44・さよなら聖女
「うあぁ、そんなぁ、こっちまでぇ! 痛い痛いいだぃいい! あぁぁおどうざまああぁぁ!! ブゥルドォンゥざまぁああぁ!」
とうとう左手までやってしまった聖女ダスティアが苦痛と絶望に泣きわめき、顔中ぐちゃぐちゃの汁まみれにして父親や婚約者を呼んでいます。
汚っ。
あと漏らしてそう。
同情する気は毛頭ありませんがね。身から出た錆です。何回目の錆でしょうねこれ。
あとフールトン様を頼っても無駄じゃないですかね。役に立ちませんよあんな引きこもり。下手したら廃嫡されてるんじゃないですか。

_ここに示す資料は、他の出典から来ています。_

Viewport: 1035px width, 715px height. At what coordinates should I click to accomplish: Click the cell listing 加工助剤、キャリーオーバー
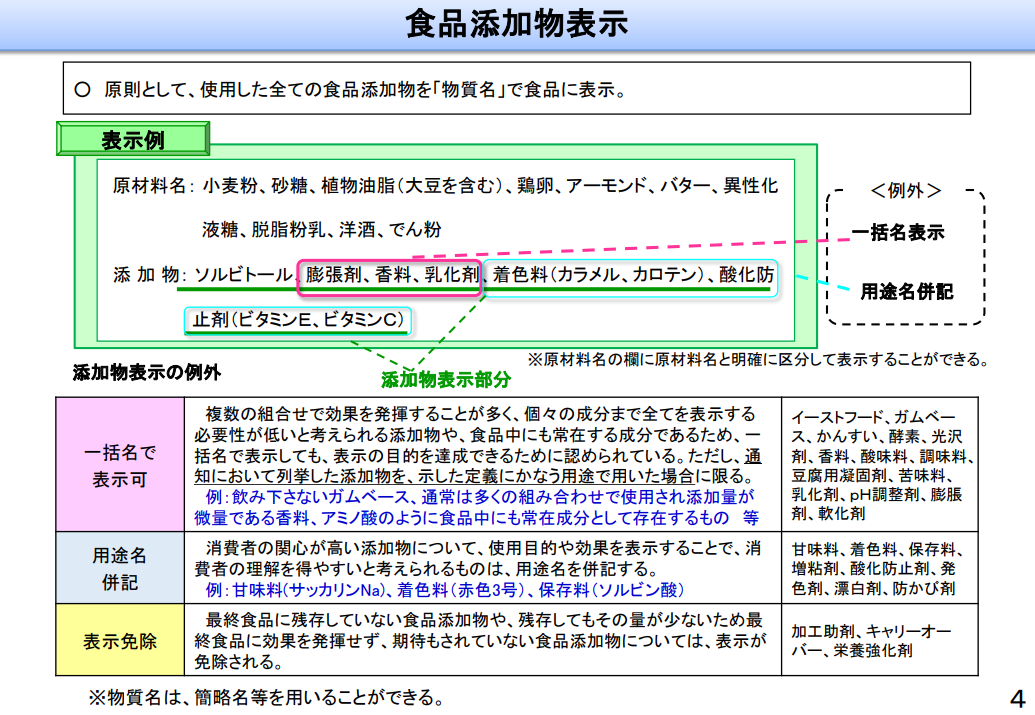[879, 640]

この方が誰に助けを求めようが知ったことじゃないですけどね。
それくらいは好きにやらせてあげましょう。
まだ鉄腕は健在なままですから念入りに叩きのめして始末したいのですが、ここまで哀れで情けない姿をさらされると気の毒な気も……いや、それは無いですが、トドメまでやる気が失せてきてるのは事実です。
どうしたらいいものか。
二度はないぞと、サロメに頼んで、逆らえないような呪いでもかけて手打ちにしたくなってきました。そんな呪いがあればですが。
「このわだくじにぃ、こんなごんなごんなぁああ! ちぐじょおおおーーっ!」
「しつこいなぁ」
まだやる気なんですね。
頑張って痛みを堪え、立ち上がりながら私めがけて鉄腕で殴り付けようとしますが、そのトロい動きでは避けてくれと言わんばかりです。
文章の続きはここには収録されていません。